Decoding the human genome through AI.

Overview

My research mission is to model large-scale, multimodal genomic data to understand how the human genome functions in both health and disease. By building models that can interpret the grammar and syntax of human DNA, we can discover the underlying causes of complex diseases and accelerate the discovery of novel, life-saving treatments.


Foundation Models for Genomics

I develop DNA foundation models that learn the evolutionary and functional language of the genome from massive datasets.

For example, Decima is a state-of-the-art model designed to predict gene expression directly from DNA sequences with unprecedented cell-type specificity. By leveraging large-scale single-cell genomic data, Decima learns to predict the functional impact of genetic mutations at a high resolution, revealing how genetic variants drive disease pathology across different cells in the human body.


Generative AI for DNA

Beyond prediction, I am interested in synthesis - engineering DNA sequences to achieve better therapeutic outcomes. For example:

  • regLM: As the first autoregressive language model trained specifically to design regulatory DNA, regLM treats genomic sequences as a structured language. It can generate synthetic promoters and enhancers that follow the “syntax” of the human genome. This work demonstrated that a language model can design realistic functional genomic elements with tailored regulatory properties, opening new doors for synthetic biology.

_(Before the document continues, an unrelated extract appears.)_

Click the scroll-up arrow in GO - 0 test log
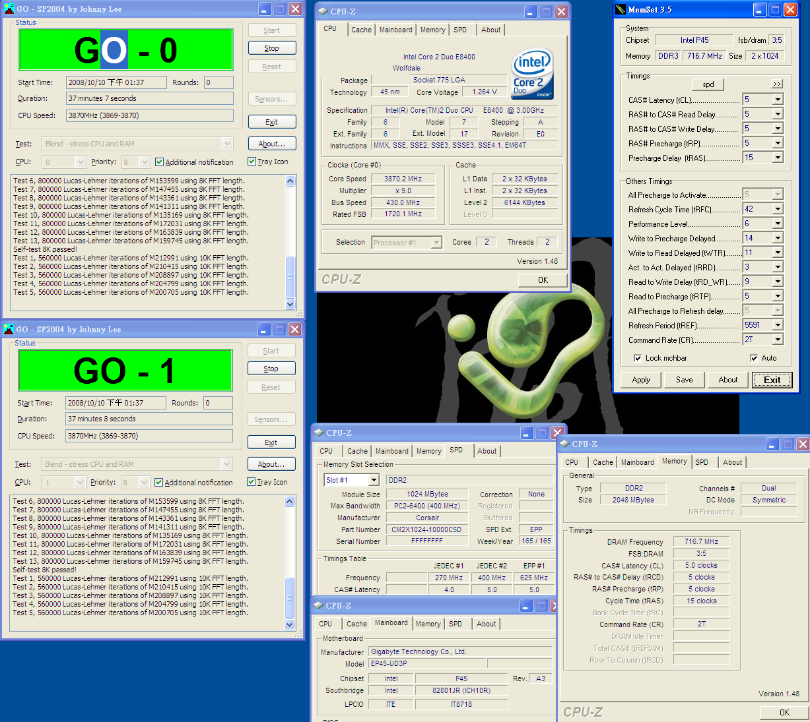[290, 181]
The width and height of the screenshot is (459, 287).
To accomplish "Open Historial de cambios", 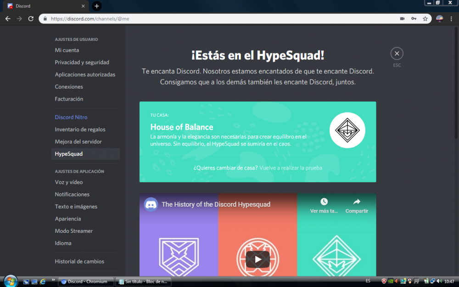I will coord(79,261).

  • Polygraph: As generative models become widespread in biology, validating their output is essential. Polygraph uses a suite of biological “filters” and deep learning evaluators to test whether AI-designed regulatory sequences are biologically realistic.


Scalable Infrastructure for Genomic AI

To bridge the gap between AI research and widespread biological application, I build high-performance software frameworks that enable biologists to easily adopt AI.

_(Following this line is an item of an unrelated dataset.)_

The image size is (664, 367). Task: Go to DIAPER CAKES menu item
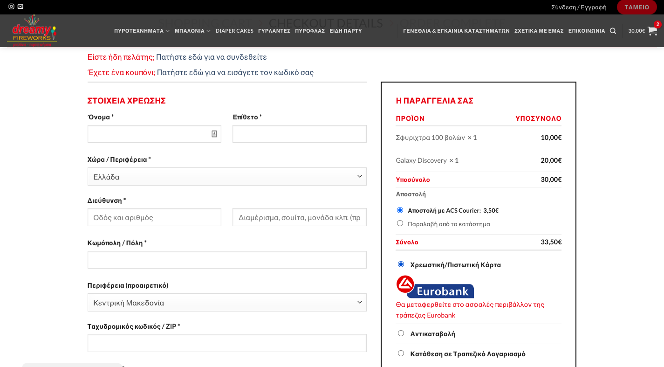tap(234, 31)
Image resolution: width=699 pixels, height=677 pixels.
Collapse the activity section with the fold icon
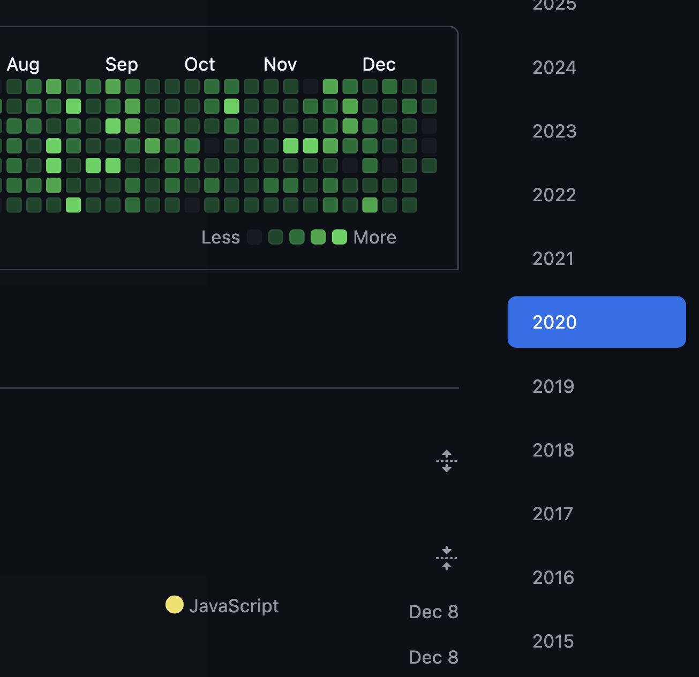pos(446,558)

  • gReLU: Developed at Genentech, gReLU is a comprehensive software package designed to standardize and accelerate the training of genomic deep learning models. It provides modular components for data handling, model architecture, and interpretability, allowing researchers to move seamlessly from raw DNA sequences to biologically meaningful insights.

  • RAPIDS for Single-Cell Genomics: At NVIDIA, I led the development of GPU-accelerated workflows for single-cell analysis. We reduced data processing times from hours to seconds, enabling the real-time analysis of datasets containing millions of cells.


Improving Genomic Data Quality with Deep Learning

Meaningful discovery requires high-fidelity data. At NVIDIA, I worked on deep learning methods to clean and enhance genomic data, ensuring that biological signals are not lost in technical noise. These include AtacWorks, a deep learning tool to denoise epigenomic data, as well as deep learning models for reference-free error correction in long-read sequencing data.


Translation: AI in the Clinic & Drug Discovery

Ultimately, my work aims to translate insights derived from AI models into therapeutic impact. At insitro and Genentech, I have worked on applying AI models to identify novel drug targets and design therapeutic molecules. During my postdoctoral work at Stanford University, I developed AI models to predict patient outcomes and discover mutational signatures using personalized genomic data from cancer patients.